Rencontre avec Seb Montaz-Rosset, le réalisateur de « I believe I can fly », le documentaire sur la highline dont les images ont fait le tour du web ces derniers jours. Entretien réalisé par Benjamin Ribeyre lors des Recontres du Cinéma de Montagne cette semaine. Les images qui illustrent sont tirées du documentaire.
– Kairn : Boujour Sebastien, si tu peux te présenter, présenter un peu ton parcours ?
– Sébastien Montaz-Rosset : Bonjour, Sébastien Montaz-Rosset, j’ai 36 ans, j’ai grandi dans une station de ski qui s’appelle « Les Arcs ». J’ai toujours eu une grande passion pour le milieu de l’outdoor. J’ai passé le guide il y a 12 ans, ce qui m’a permit de bosser à plein temps pendant 11 ans. Et maintenant je vis de la réalisation de différentes choses comme la réalisation de films, de documentaires mais aussi de la publicité et des commandes commerciales. Et voilà c’est ce qui m’amène là ce soir.
– Kairn : Mais plus particulièrement, ton arrivée dans la réalisation de films s’est passée comment ?
– Sébastien Montaz-Rosset : Bah c’est très simple, j’ai toujours eu une grande passion pour l’image, que ce soit le dessin, la photographie ou autres. Pour moi c’est un besoin de créer des choses. Lorsque j’emmenais mes clients en montagne, je les filmais toujours. Je faisais un petit montage, je leur donnais. En fait j’adore le montage, surement autant que la prise de vue. Donc au fil du temps j’ai évolué au niveau du style et de la construction des récits. Et voilà maintenant on arrive là naturellement et j’espère que ça va continuer pour découvrir de nouvelles choses, de nouveaux horizons.

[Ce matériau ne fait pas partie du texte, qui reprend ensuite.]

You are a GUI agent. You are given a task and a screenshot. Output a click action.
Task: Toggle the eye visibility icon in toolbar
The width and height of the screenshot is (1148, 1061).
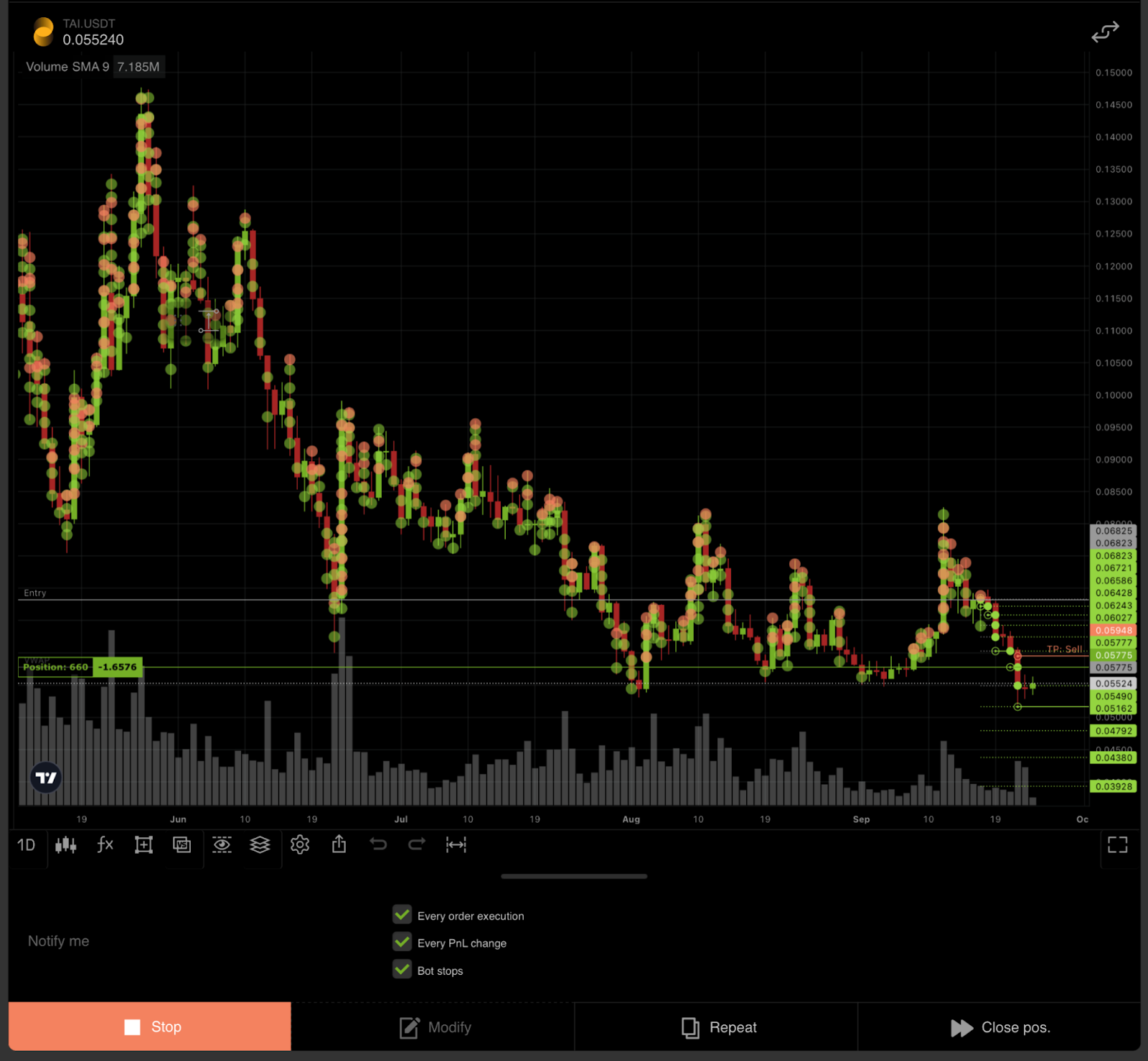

– Kairn : Nous avons regardé ton dernier film (I believe, I can fly) qui sera présenté ce soir et toute la rédaction de Kairn s’est posé la même question. Comment gères-tu la responsabilité éthique et technique de filmer quelqu’un faisant du solo en highline ?

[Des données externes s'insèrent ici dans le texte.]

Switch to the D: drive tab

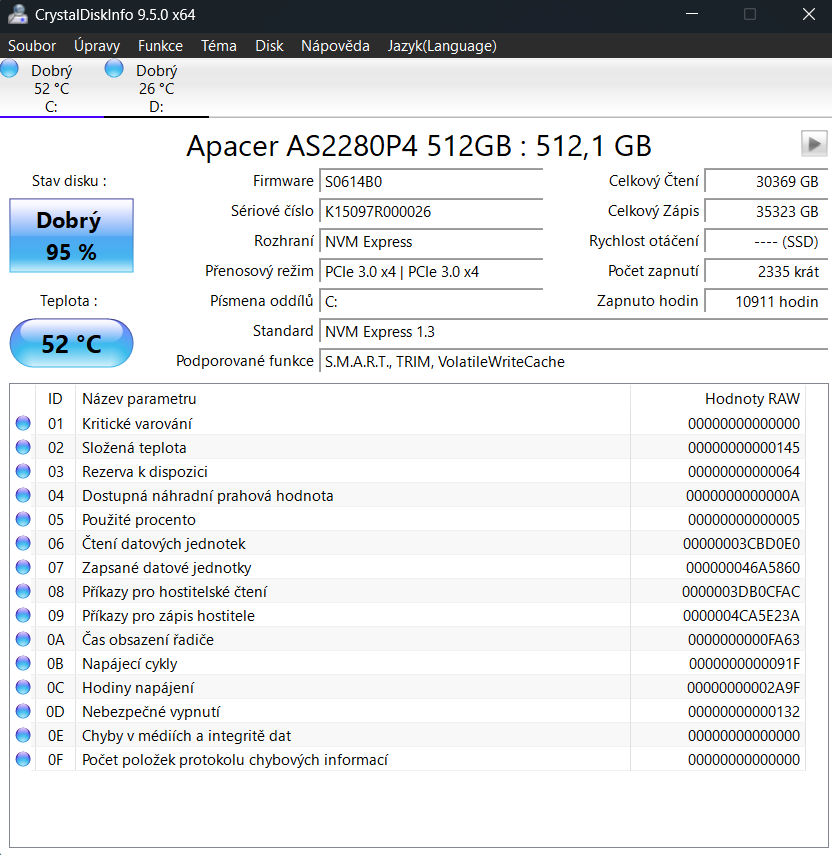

– Sébastien Montaz-Rosset : D’un point de vue personnel au niveau du tournage quand je suis derrière la caméra je suis plus dans la vraie vie. C’est-à-dire que je ne ressens pas les émotions que les spectateurs peuvent ressentir. Moi ça ne me dérange absolument pas. Au niveau de l’éthique, c’est marrant parce que ces questions ont été posées une fois que le documentaire a été vu. Je ne me les suis jamais posé moi-même. Par exemple le solo de Bernhard il était tellement naturel. C’est-à-dire que ce mec là je l’avais jamais vu avant qu’il arrive, je le connaissais pas, et je ne l’ai pas revu après non plus. Il ne savait pas ce que je faisais et lui non plus. Quand il a traversé ce n’était sûrement pas pour figurer dans un film qu’il ne connaissait pas. Il avait une telle maîtrise de lui, un tel contrôle, que je savais qu’il ne faisait pas ça pour en imposer. D’ailleurs il y a un passage d’une interview que j’ai fait que j’aurai peut-être dû publier dans lequel il dit que s’il perd l’équilibre il sait qu’il rattrapera la ligne. Il sait, mais est-ce qu’il la rattrapera, ça j’en sais rien. Et pour lui c’est une maîtrise complète de soi. Le solo il a toujours existé depuis Paul Preuss il y a 100 ans, en passant par Lafaille et les frères Hubert, donc je ne vois pas pourquoi en Highline il serait tabou.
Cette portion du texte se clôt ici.